Antibody engineering studies using filamentous bacteriophage display technology.

The work described here uses phage antibodies (PhAbs), combining site-directed mutagensis and molecular modelling to explore a number aspects of phage antibody engineering. In one study the characteristics of a phage-displayed multi-functional fusion protein were investigated. Bi-functional fusion proteins of staphylococcal IgG binding protein and a single chain Fv antibody (scFv) were displayed on the phage surface. Both moieties functioned although position in the fusion affected function. The protein A moiety of the displayed bi-functional protein provides an affinity handle to facilitate detection and purification of antibody fragments. The anti-hen egg lysozyme monoclonal antibody, HyHEL-10, has been a focus for studies antibody structure-function relationships. This antibody was used in the production and display on bacteriophage of a hybrid scFv which contained the light chain variable region of HyHEL-10 and the heavy chain variable region of a structurally-related but functionally distinct antibody, ASS 2. By using a combination of site-directed mutagenesis, complementary determining region (CDR) grafting and molecular modelling, a number of contact and non- contact residues that are important in determining the affinity of HyHEL-10 for lysozyme were identified.
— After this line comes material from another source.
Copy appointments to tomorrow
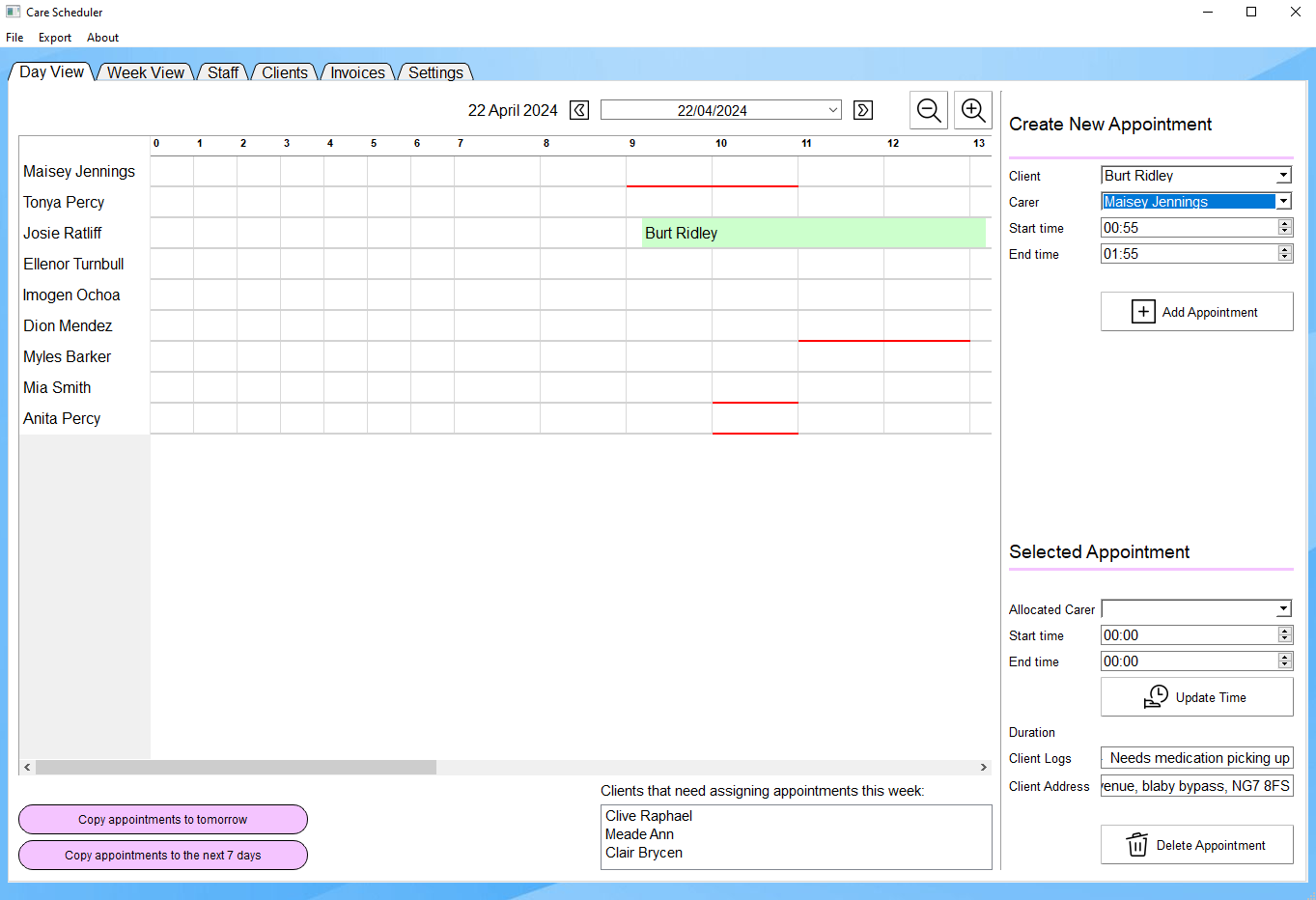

An important application of phage technology is in the creation of natural or synthetic antibody repertoires. A semisynthetic library was created by randomisation of heavy chain CDR3 of AS32 and antibody fragments with new specificities were selected from it. In a separate study using the "single pot" PhAb library (Nissim et al, 1994), to pan against intact germlings of the fungal plant parasite Phytophthora infestans and a peptide-BSA conjugate, two populations of antibodies were selected which recognised surface located epitopes of intact P. infestans and the peptide conjugate respectively. The surface location and distribution of the cognate epitopes of the anti-P. infestans PhAbs were confirmed by electron microscopy or fluorescence microscopy using rhodamine labelled PhAbs, illustrating the use of fluorescent PhAbs as immunolocalisation reagents.